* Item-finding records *
****************
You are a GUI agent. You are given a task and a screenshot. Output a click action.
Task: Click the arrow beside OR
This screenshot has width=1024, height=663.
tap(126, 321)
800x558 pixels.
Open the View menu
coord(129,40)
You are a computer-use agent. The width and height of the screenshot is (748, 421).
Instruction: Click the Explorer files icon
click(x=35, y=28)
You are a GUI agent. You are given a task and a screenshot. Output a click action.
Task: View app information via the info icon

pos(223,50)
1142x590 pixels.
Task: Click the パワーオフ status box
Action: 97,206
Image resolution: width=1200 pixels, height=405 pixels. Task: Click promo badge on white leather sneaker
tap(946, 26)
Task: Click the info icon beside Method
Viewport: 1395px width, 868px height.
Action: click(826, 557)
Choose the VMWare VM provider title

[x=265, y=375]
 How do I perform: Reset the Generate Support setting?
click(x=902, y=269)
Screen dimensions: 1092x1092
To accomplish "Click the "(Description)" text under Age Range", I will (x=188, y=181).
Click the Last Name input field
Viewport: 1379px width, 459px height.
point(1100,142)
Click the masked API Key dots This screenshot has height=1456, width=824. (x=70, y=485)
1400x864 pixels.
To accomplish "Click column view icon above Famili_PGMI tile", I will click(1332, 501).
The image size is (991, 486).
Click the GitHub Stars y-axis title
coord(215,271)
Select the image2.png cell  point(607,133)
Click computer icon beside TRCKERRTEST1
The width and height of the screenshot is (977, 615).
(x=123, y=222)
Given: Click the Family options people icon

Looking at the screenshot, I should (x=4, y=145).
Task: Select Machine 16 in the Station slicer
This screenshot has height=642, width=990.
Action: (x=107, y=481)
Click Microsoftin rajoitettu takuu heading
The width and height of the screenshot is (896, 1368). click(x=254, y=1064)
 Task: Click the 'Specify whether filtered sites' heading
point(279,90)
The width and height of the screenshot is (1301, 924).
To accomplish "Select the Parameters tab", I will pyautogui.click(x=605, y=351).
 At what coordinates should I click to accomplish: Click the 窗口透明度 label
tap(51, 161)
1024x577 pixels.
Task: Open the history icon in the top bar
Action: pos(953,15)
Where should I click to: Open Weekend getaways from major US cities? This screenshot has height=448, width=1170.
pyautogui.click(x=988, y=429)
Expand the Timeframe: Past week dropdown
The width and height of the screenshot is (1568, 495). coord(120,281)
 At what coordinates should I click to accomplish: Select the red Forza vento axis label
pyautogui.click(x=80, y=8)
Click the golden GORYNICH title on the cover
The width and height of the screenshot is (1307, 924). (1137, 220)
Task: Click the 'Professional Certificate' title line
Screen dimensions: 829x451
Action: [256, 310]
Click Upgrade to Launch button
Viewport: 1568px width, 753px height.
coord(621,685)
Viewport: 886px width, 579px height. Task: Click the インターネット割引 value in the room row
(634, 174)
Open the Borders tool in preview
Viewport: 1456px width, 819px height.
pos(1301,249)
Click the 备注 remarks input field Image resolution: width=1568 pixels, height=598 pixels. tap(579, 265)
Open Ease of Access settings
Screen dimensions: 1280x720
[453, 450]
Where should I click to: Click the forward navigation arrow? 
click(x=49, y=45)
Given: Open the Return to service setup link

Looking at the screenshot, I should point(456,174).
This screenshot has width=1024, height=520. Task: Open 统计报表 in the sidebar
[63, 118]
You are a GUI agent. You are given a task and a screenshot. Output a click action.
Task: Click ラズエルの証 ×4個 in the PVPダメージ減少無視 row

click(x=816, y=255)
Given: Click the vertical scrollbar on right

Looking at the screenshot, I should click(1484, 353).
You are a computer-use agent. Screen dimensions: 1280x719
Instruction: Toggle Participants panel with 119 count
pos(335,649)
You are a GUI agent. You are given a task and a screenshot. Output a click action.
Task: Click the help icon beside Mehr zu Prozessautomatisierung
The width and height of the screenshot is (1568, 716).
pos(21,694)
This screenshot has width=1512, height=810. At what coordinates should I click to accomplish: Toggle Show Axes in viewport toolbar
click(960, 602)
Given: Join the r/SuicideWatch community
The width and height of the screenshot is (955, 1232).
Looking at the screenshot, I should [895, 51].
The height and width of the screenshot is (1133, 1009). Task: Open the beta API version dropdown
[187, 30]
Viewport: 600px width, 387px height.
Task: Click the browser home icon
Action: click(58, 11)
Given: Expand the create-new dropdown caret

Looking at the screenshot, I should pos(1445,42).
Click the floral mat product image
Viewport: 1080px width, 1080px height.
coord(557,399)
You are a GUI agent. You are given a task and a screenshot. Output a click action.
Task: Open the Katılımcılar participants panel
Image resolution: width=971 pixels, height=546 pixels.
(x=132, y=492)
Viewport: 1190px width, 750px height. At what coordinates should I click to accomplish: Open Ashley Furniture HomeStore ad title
****************
* Task *
Reproduce every line of the items above word for word.

* Result below *
You are a GUI agent. You are given a task and a screenshot. Output a click action.
Task: Click the arrow beside OR
This screenshot has width=1024, height=663.
tap(126, 321)
800x558 pixels.
Open the View menu
coord(129,40)
You are a computer-use agent. The width and height of the screenshot is (748, 421).
Instruction: Click the Explorer files icon
click(x=35, y=28)
You are a GUI agent. You are given a task and a screenshot. Output a click action.
Task: View app information via the info icon

pos(223,50)
1142x590 pixels.
Task: Click the パワーオフ status box
Action: 97,206
Image resolution: width=1200 pixels, height=405 pixels. Task: Click promo badge on white leather sneaker
tap(946, 26)
Task: Click the info icon beside Method
Viewport: 1395px width, 868px height.
Action: click(826, 557)
Choose the VMWare VM provider title

[x=265, y=375]
 How do I perform: Reset the Generate Support setting?
click(x=902, y=269)
Screen dimensions: 1092x1092
To accomplish "Click the "(Description)" text under Age Range", I will (x=188, y=181).
Click the Last Name input field
Viewport: 1379px width, 459px height.
point(1100,142)
Click the masked API Key dots This screenshot has height=1456, width=824. (x=70, y=485)
1400x864 pixels.
To accomplish "Click column view icon above Famili_PGMI tile", I will click(1332, 501).
The image size is (991, 486).
Click the GitHub Stars y-axis title
coord(215,271)
Select the image2.png cell  point(607,133)
Click computer icon beside TRCKERRTEST1
The width and height of the screenshot is (977, 615).
(x=123, y=222)
Given: Click the Family options people icon

Looking at the screenshot, I should (x=4, y=145).
Task: Select Machine 16 in the Station slicer
This screenshot has height=642, width=990.
Action: (x=107, y=481)
Click Microsoftin rajoitettu takuu heading
The width and height of the screenshot is (896, 1368). click(x=254, y=1064)
 Task: Click the 'Specify whether filtered sites' heading
point(279,90)
The width and height of the screenshot is (1301, 924).
To accomplish "Select the Parameters tab", I will pyautogui.click(x=605, y=351).
 At what coordinates should I click to accomplish: Click the 窗口透明度 label
tap(51, 161)
1024x577 pixels.
Task: Open the history icon in the top bar
Action: pos(953,15)
Where should I click to: Open Weekend getaways from major US cities? This screenshot has height=448, width=1170.
pyautogui.click(x=988, y=429)
Expand the Timeframe: Past week dropdown
The width and height of the screenshot is (1568, 495). coord(120,281)
 At what coordinates should I click to accomplish: Select the red Forza vento axis label
pyautogui.click(x=80, y=8)
Click the golden GORYNICH title on the cover
The width and height of the screenshot is (1307, 924). (1137, 220)
Task: Click the 'Professional Certificate' title line
Screen dimensions: 829x451
Action: [256, 310]
Click Upgrade to Launch button
Viewport: 1568px width, 753px height.
coord(621,685)
Viewport: 886px width, 579px height. Task: Click the インターネット割引 value in the room row
(634, 174)
Open the Borders tool in preview
Viewport: 1456px width, 819px height.
pos(1301,249)
Click the 备注 remarks input field Image resolution: width=1568 pixels, height=598 pixels. tap(579, 265)
Open Ease of Access settings
Screen dimensions: 1280x720
[453, 450]
Where should I click to: Click the forward navigation arrow? 
click(x=49, y=45)
Given: Open the Return to service setup link

Looking at the screenshot, I should point(456,174).
This screenshot has width=1024, height=520. Task: Open 统计报表 in the sidebar
[63, 118]
You are a GUI agent. You are given a task and a screenshot. Output a click action.
Task: Click ラズエルの証 ×4個 in the PVPダメージ減少無視 row

click(x=816, y=255)
Given: Click the vertical scrollbar on right

Looking at the screenshot, I should click(1484, 353).
You are a computer-use agent. Screen dimensions: 1280x719
Instruction: Toggle Participants panel with 119 count
pos(335,649)
You are a GUI agent. You are given a task and a screenshot. Output a click action.
Task: Click the help icon beside Mehr zu Prozessautomatisierung
The width and height of the screenshot is (1568, 716).
pos(21,694)
This screenshot has width=1512, height=810. At what coordinates should I click to accomplish: Toggle Show Axes in viewport toolbar
click(960, 602)
Given: Join the r/SuicideWatch community
The width and height of the screenshot is (955, 1232).
Looking at the screenshot, I should [895, 51].
The height and width of the screenshot is (1133, 1009). Task: Open the beta API version dropdown
[187, 30]
Viewport: 600px width, 387px height.
Task: Click the browser home icon
Action: click(58, 11)
Given: Expand the create-new dropdown caret

Looking at the screenshot, I should pos(1445,42).
Click the floral mat product image
Viewport: 1080px width, 1080px height.
coord(557,399)
You are a GUI agent. You are given a task and a screenshot. Output a click action.
Task: Open the Katılımcılar participants panel
Image resolution: width=971 pixels, height=546 pixels.
(x=132, y=492)
Viewport: 1190px width, 750px height. At what coordinates should I click to accomplish: Open Ashley Furniture HomeStore ad title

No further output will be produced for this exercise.